Klimatolodzy od kilku lat biją na alarm. Z pogodą dzieje się coś dziwnego: coraz trudniej przewidzieć, kiedy będzie ciepło, a kiedy chwyci mróz. Śniegi w listopadzie? To możliwe! Ulewne deszcze w styczniu? Tego też nikt nie może wykluczyć. Co to ma wspólnego z oponami? Wiele!
Od lat firmy oponiarskie coraz skuteczniej przekonują nas do korzystania z ogumienia sezonowego czyli przystosowanego do konkretnych warunków pogodowych. Problem polega na tym, że im lepiej opona sprawdza się na śniegu, tym gorzej zachowuje się na asfalcie. I odwrotnie –gumy doskonałe do szybkiej jazdy po suchych nawierzchniach nie mają szans w zetknięciu z cieniutką choćby warstewką śniegu na drodze.
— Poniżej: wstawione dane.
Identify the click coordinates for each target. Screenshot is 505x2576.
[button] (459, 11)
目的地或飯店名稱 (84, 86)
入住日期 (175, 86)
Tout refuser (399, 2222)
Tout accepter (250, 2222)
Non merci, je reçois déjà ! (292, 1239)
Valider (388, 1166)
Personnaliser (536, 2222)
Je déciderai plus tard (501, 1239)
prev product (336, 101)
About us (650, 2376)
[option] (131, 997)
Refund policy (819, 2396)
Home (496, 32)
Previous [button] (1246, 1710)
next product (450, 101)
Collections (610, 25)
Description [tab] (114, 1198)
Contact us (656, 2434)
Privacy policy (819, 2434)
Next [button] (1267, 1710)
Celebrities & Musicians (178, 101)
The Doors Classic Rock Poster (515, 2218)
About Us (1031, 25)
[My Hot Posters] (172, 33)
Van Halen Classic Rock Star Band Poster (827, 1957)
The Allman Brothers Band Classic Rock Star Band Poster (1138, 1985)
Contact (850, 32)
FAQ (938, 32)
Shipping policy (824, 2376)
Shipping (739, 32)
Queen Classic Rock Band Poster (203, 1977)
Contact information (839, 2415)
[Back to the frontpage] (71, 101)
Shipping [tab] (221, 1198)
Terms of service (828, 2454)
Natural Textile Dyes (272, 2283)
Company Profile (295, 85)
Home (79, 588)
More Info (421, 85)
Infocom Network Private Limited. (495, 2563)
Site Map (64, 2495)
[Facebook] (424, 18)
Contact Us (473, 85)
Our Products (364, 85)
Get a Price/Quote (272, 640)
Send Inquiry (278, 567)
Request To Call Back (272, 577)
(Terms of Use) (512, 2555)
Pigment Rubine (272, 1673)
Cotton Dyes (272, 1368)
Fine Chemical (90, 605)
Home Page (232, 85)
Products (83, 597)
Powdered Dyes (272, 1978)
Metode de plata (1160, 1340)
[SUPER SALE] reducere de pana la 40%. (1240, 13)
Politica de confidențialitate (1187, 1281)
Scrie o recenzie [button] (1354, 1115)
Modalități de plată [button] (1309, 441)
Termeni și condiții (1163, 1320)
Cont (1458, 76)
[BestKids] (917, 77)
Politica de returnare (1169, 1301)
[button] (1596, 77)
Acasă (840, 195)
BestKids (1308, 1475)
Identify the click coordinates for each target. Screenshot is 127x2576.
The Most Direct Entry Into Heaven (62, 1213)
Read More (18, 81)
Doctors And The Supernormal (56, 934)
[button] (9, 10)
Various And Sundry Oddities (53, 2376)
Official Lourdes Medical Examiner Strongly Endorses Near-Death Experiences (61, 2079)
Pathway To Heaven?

Oponiarze radzą montować „zimówki”, kiedy średnia dobowa temperatura spadnie poniżej 7 °C, bo w
takich warunkach ryzyko wystąpienia porannych przymrozków jest już duże. Niestety, zapominają o tym, że jesienią olbrzymie jest również prawdopodobieństwo opadów deszczu. Tymczasem na mokrej nawierzchni opony zimowe w porównaniu z ogumieniem letnim radzą sobie fatalnie, wydłużając drogę hamowania nawet o kilkadziesiąt procent!
Z powyższych powodów po raz kolejny postanowiliśmy sprawdzić, czy są na rynku opony, które zachowują się dobrze w każdych warunkach?Czy przy zachowaniu rozsądnego marginesu bezpieczeństwa można zrezygnowaćz uciążliwości i wydatków związanych z sezonową wymianą kół?
Trakcja - Zgodnie z przewidywaniami największą przyczepność na śniegu uzyskuje opona zimowa, kolejne miejsca zajmują opony Goodyear oraz Hankook. W tej próbie najgorsza guma całoroczna wypada dwa razy lepiej od opony letniej!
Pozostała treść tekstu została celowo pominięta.